The learning rule is

\[\begin{split}\begin{aligned} & \boldsymbol{\epsilon}^t \approx \boldsymbol{\epsilon}_{\mathbf{f}}^t \otimes \boldsymbol{\epsilon}_{\mathbf{x}}^t \\ & \boldsymbol{\epsilon}_{\mathbf{x}}^t=\alpha \boldsymbol{\epsilon}_{\mathbf{x}}^{t-1}+\mathbf{x}^t \\ & \boldsymbol{\epsilon}_{\mathbf{f}}^t=\alpha \operatorname{diag}\left(\mathbf{D}^t\right) \circ \boldsymbol{\epsilon}_{\mathbf{f}}^{t-1}+(1-\alpha) \operatorname{diag}\left(\mathbf{D}_f^t\right) \\ & \nabla_{\boldsymbol{\theta}} \mathcal{L}=\sum_{t^{\prime} \in \mathcal{T}} \frac{\partial \mathcal{L}^{t^{\prime}}}{\partial \mathbf{h}^{t^{\prime}}} \circ \boldsymbol{\epsilon}^{t^{\prime}} \end{aligned}\end{split}\]

where \(\boldsymbol{\epsilon}_{\mathbf{x}}^t\) is the input-side trace, \(\boldsymbol{\epsilon}_{\mathbf{f}}^t\) the output-side trace, \(\alpha\) the exponential-smoothing factor, \(\mathbf{D}^t\) the hidden-to-hidden Jacobian, \(\mathbf{D}_f^t\) the state-to-output Jacobian, and \(\mathbf{x}^t\) the presynaptic input.

The full per-parameter D-RTRL trace \(\boldsymbol{\epsilon}^t \in \mathbb{R}^{I\times O}\) is approximated by the outer product of two exponentially-smoothed vectors — one over the input dimension and one over the output dimension. Storing the two factors instead of the full matrix drops the memory from \(O(I\cdot O)\) to \(O(I+O)\) per layer. The decay \(\alpha\) (equivalently an approximation rank) controls how much temporal history the factored trace retains; the bias of the exponential estimator is corrected at solve time.

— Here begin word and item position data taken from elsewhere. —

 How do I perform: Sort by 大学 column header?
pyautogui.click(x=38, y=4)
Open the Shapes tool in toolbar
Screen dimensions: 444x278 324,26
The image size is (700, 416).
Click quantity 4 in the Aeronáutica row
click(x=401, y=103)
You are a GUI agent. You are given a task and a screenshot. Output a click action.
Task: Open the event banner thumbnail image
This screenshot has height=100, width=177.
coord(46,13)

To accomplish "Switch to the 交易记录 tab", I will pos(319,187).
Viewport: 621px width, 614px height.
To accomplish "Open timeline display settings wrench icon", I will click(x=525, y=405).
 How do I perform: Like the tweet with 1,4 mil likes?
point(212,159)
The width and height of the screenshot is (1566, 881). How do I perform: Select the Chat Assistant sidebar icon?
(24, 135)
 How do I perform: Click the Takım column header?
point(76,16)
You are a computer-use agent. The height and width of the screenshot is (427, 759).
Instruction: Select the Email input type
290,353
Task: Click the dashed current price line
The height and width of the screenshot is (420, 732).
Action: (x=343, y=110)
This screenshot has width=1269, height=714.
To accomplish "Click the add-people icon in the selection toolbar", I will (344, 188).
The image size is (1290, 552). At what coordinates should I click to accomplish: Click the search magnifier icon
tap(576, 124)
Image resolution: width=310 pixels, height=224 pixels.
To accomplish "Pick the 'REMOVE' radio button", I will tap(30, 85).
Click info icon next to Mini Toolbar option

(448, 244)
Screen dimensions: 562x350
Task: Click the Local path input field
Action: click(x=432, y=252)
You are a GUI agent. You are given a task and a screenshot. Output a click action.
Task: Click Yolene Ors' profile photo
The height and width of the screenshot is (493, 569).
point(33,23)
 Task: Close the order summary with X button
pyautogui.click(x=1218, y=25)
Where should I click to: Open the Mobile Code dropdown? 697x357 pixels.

This algorithm has \(O(BI+BO)\) memory complexity and \(O(BIO)\) computational complexity, where \(I\) and \(O\) are the number of input and output dimensions, and \(B\) the batch size. In particular, for a linear transformation layer, the weight gradients are computed with \(O(Bn)\) memory complexity and \(O(Bn^2)\) computational complexity, where \(n\) is the number of hidden dimensions.

For more details, please see the ES-D-RTRL algorithm presented in our manuscript.

Examples

>>> import brainstate
>>> import braintrace
>>>
>>> class RNN(brainstate.nn.Module):
...     def __init__(self):
...         super().__init__()
...         self.cell = braintrace.nn.ValinaRNNCell(1, 20, activation='tanh')
...         self.out = braintrace.nn.Linear(20, 1)
...     def update(self, x):
...         return x >> self.cell >> self.out
>>>
>>> model = RNN()
>>> _ = brainstate.nn.init_all_states(model)
>>> learner = braintrace.pp_prop(model, decay_or_rank=0.9)  # or rank: decay_or_rank=19
>>> x0 = brainstate.random.randn(1)
>>> learner.compile_graph(x0)   # trace the graph once
>>> y = learner(x0)             # forward pass + eligibility-trace update

References

get_etrace_of(weight)[source]#

Get the eligibility trace of the given weight.

Parameters:

weight (Union[ParamState, Tuple[str, ...]]) – The weight whose eligibility trace is requested, given either as a brainstate.ParamState instance or as its path in the model.

Return type:

Tuple[Dict, Dict]

Returns:

  • etrace_xs (dict) – The input-side eligibility traces keyed by the weight-input variable.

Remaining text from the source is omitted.